Copy out the lines from the one containing "Locate an element on the screen. The width" through the one containing "center [106, 223].", both included, without changing anything.

*** Material shown Section Begins ***

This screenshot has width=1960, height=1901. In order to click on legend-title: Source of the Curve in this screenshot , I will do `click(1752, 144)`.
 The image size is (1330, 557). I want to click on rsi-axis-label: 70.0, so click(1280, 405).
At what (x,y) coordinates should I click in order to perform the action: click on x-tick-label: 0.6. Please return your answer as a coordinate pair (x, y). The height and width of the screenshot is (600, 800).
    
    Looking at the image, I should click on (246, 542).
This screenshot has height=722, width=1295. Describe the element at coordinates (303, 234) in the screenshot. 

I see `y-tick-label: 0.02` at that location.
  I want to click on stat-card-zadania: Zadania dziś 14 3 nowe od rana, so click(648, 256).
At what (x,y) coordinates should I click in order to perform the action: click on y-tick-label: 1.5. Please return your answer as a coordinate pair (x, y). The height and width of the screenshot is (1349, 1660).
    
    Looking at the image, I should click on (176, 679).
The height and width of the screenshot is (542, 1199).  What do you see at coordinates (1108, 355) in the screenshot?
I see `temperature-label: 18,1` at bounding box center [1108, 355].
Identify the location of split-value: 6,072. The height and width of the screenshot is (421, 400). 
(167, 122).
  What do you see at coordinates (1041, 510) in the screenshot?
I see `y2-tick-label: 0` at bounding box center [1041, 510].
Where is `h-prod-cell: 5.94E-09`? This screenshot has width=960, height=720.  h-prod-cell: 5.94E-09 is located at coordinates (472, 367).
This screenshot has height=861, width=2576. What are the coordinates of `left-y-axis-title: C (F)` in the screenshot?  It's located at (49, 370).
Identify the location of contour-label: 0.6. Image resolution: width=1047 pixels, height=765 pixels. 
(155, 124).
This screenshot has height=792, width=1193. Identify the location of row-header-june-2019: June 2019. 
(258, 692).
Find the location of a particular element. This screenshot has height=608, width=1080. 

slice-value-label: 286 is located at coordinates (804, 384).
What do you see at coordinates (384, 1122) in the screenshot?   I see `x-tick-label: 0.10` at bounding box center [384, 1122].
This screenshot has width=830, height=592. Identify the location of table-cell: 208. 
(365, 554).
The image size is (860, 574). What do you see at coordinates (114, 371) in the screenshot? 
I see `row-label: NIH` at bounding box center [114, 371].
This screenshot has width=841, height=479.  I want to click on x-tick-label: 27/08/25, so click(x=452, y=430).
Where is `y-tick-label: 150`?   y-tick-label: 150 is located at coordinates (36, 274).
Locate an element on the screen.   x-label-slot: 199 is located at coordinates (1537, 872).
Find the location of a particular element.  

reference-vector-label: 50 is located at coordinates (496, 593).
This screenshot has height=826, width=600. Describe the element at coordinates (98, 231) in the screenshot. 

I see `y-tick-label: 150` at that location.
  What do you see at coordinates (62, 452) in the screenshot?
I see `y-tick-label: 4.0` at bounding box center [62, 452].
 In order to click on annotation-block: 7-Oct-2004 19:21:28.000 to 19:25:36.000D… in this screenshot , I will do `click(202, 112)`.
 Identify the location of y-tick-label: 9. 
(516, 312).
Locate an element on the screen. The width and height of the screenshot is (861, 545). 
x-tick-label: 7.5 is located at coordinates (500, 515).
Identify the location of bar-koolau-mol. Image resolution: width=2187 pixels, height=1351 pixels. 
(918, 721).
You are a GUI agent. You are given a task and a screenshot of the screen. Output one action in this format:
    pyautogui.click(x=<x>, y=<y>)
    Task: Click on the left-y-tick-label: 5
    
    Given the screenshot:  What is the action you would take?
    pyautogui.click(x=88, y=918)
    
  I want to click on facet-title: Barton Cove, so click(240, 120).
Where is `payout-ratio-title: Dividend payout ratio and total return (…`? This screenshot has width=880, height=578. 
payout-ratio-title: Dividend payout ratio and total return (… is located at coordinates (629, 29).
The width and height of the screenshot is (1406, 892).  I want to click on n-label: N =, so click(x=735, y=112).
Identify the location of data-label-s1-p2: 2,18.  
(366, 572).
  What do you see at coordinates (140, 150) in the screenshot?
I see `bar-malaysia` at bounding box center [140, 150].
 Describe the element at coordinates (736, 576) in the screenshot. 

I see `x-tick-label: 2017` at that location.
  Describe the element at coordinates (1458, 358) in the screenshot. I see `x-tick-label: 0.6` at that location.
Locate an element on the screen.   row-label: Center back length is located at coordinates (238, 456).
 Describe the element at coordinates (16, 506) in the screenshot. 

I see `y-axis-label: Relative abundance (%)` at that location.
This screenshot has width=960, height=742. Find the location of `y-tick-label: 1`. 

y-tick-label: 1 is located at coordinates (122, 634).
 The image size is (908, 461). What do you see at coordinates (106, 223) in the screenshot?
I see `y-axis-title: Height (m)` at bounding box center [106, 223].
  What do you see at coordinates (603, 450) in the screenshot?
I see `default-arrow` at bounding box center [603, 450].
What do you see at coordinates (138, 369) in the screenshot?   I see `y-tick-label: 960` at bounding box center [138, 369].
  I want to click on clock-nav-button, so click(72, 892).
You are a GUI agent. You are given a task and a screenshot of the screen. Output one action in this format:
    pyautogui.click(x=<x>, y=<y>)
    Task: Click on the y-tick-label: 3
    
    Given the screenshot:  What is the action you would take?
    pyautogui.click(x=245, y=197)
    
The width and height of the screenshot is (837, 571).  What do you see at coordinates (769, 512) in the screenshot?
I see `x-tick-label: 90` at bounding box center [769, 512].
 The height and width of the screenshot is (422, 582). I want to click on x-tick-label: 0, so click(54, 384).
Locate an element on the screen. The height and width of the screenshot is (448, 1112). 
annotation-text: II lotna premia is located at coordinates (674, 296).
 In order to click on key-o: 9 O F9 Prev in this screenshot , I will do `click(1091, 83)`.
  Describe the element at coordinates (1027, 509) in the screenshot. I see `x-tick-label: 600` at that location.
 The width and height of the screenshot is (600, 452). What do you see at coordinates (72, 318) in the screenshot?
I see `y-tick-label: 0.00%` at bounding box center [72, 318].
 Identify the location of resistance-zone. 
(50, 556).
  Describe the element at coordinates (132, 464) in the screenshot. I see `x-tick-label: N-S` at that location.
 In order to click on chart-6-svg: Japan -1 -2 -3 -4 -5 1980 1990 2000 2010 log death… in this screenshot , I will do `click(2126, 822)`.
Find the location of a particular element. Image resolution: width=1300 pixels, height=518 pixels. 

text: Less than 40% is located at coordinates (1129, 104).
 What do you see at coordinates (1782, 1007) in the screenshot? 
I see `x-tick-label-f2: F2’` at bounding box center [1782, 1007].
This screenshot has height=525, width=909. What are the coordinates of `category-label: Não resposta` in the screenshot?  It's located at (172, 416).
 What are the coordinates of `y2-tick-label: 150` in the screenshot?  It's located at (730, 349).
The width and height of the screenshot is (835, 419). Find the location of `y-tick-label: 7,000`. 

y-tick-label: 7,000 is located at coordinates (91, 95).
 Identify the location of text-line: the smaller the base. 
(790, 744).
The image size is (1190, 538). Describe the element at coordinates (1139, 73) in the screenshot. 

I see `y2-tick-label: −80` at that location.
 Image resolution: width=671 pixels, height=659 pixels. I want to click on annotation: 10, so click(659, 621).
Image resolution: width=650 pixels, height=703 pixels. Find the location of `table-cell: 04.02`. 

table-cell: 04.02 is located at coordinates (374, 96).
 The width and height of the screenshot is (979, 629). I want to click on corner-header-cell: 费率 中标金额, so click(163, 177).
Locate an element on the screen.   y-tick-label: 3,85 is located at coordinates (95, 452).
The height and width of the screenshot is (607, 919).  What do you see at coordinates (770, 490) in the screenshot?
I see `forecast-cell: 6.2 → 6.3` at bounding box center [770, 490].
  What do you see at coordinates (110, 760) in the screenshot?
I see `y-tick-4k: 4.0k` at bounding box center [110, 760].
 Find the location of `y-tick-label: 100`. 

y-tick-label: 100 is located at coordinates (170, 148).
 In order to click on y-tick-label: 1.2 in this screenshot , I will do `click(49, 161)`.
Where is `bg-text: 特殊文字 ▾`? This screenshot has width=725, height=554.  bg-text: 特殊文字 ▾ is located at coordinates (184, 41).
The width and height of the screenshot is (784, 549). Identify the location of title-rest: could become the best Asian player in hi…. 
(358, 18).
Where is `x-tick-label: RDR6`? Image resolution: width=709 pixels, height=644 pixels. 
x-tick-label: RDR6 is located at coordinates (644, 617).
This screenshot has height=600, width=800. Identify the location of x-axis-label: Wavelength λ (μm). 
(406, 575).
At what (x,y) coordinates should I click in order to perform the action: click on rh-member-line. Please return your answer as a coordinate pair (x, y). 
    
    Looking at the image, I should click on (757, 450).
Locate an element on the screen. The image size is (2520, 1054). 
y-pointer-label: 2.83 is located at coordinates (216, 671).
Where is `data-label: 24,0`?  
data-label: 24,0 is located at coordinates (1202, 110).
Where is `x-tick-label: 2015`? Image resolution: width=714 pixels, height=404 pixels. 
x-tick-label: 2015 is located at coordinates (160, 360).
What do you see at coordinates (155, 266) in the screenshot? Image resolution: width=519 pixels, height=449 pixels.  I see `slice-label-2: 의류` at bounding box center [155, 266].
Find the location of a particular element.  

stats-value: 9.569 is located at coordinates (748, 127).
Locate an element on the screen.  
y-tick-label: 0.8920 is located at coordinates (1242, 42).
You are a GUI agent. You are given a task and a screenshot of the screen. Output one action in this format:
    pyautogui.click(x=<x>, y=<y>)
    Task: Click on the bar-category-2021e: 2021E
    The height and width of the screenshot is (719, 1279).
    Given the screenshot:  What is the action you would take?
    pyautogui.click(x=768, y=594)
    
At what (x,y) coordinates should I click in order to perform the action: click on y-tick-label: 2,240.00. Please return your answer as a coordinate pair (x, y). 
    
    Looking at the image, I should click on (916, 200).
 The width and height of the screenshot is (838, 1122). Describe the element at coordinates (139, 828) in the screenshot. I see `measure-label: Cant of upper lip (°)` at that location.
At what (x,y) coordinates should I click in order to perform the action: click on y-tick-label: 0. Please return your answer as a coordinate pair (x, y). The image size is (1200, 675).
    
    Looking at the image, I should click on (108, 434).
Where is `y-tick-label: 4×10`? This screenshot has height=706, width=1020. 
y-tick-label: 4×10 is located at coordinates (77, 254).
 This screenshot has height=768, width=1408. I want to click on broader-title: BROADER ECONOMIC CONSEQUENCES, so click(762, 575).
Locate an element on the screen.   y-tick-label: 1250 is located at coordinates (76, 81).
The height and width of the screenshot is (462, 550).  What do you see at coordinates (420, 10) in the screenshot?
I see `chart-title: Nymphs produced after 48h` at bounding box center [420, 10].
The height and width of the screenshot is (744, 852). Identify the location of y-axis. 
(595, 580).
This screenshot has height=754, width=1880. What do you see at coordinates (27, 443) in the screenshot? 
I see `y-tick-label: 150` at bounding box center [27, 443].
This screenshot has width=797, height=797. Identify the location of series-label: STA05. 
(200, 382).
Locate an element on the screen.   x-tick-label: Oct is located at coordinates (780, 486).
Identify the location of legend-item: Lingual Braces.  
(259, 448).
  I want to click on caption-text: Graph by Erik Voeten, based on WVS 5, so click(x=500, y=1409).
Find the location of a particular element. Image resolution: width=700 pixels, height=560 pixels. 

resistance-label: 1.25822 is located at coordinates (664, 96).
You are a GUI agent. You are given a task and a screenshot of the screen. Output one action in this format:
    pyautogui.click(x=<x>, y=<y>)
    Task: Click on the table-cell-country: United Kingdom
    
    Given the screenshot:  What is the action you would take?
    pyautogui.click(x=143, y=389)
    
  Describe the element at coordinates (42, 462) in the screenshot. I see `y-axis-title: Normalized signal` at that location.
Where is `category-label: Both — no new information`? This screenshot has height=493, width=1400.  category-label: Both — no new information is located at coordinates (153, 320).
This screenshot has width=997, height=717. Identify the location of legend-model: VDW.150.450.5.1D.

*** Material shown Section Ends ***

Output below »
Locate an element on the screen. The width and height of the screenshot is (861, 545). 
x-tick-label: 7.5 is located at coordinates (500, 515).
Identify the location of bar-koolau-mol. Image resolution: width=2187 pixels, height=1351 pixels. 
(918, 721).
You are a GUI agent. You are given a task and a screenshot of the screen. Output one action in this format:
    pyautogui.click(x=<x>, y=<y>)
    Task: Click on the left-y-tick-label: 5
    
    Given the screenshot:  What is the action you would take?
    pyautogui.click(x=88, y=918)
    
  I want to click on facet-title: Barton Cove, so click(240, 120).
Where is `payout-ratio-title: Dividend payout ratio and total return (…`? This screenshot has width=880, height=578. 
payout-ratio-title: Dividend payout ratio and total return (… is located at coordinates (629, 29).
The width and height of the screenshot is (1406, 892).  I want to click on n-label: N =, so click(x=735, y=112).
Identify the location of data-label-s1-p2: 2,18.  
(366, 572).
  What do you see at coordinates (140, 150) in the screenshot?
I see `bar-malaysia` at bounding box center [140, 150].
 Describe the element at coordinates (736, 576) in the screenshot. 

I see `x-tick-label: 2017` at that location.
  Describe the element at coordinates (1458, 358) in the screenshot. I see `x-tick-label: 0.6` at that location.
Locate an element on the screen.   row-label: Center back length is located at coordinates (238, 456).
 Describe the element at coordinates (16, 506) in the screenshot. 

I see `y-axis-label: Relative abundance (%)` at that location.
This screenshot has width=960, height=742. Find the location of `y-tick-label: 1`. 

y-tick-label: 1 is located at coordinates (122, 634).
 The image size is (908, 461). What do you see at coordinates (106, 223) in the screenshot?
I see `y-axis-title: Height (m)` at bounding box center [106, 223].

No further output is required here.